- Конечно.

И тихий Вовкин голос, потому что это предназначено только для меня:

- Целую.

- И я.

В тридцать пять минут четвертого я зашел в приемную и вопросительно взглянул на секретаршу.

- Шеф тебя уже спрашивал, - сказала она, - Все уже собрались. И удачи.

На мой стук никто не отозвался, и я открыл массивную дверь.

- Проходите, - кивнул Германов, - Только вас и ждем. Принесли документы?

- Конечно, - я подхожу к его креслу и кладу перед ним стопку бумаг. Он не смотрит на них, недовольно отодвигает в сторону. Я опускаюсь на свободный стул, и Германов выходит из-за стола. Сотрудники готовятся к худшему, а я спокоен. Может быть, это Вовкин звонок на меня так подействовал, а, может быть, я уже все решил для себя. Если он опять повысит голос на меня при свидетелях, то я молча встану и уйду, а потом переведусь в филиал, и будет ему счастье.

Странно, но именно сегодня его словно подменили. Экономисты и бухгалтерия сидели, открыв рты. Он спокойно прокомментировал мой отчет, но не принял его, попросив внести изменения и обязательно сдать ему завтра, и передал его мне прямо в руки, подойдя ко мне лично. Потом сделал пару замечаний, касающихся работы договорного отдела, и быстро свернул заседание. Народ покидал поле боя с минимальными потерями, если не брать в расчет свои безвозвратно утраченные нервные клетки, а я уходил последним, и в дверях обернулся, чтобы посмотреть на Германова. Он что-то сосредоточенно писал, одновременно расслабляя узел галстука свободной рукой. Когда ты молчишь, ты очень даже ничего, подумал я и вдруг представил его в постели. Это было так неожиданно, что я поспешил уйти, забыв закрыть за собой дверь.

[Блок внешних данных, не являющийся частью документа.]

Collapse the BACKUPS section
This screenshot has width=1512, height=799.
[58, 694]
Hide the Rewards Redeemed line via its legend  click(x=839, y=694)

В кабинете меня ждала Ира. Выслушав мой рассказ о суперсовещании, она повеселела.

- Напряженная была обстановка в последнее время, - рассуждала она, протягивая мне яблоко, - Возьмите, это вам. Но я люблю, когда что-то меняется из минуса к плюсу, понимаете? Может, у него в жизни перемены, человек ведь всегда становится мягче, когда у него приятности?

- Не в курсе, от чего он там кайф ловит, - ответил я, - Скорее всего, это артефакт, и в следующий раз он снова станет гавнюком.

- Вполне возможно, - согласилась Ира, - Давайте жить сегодняшним днем.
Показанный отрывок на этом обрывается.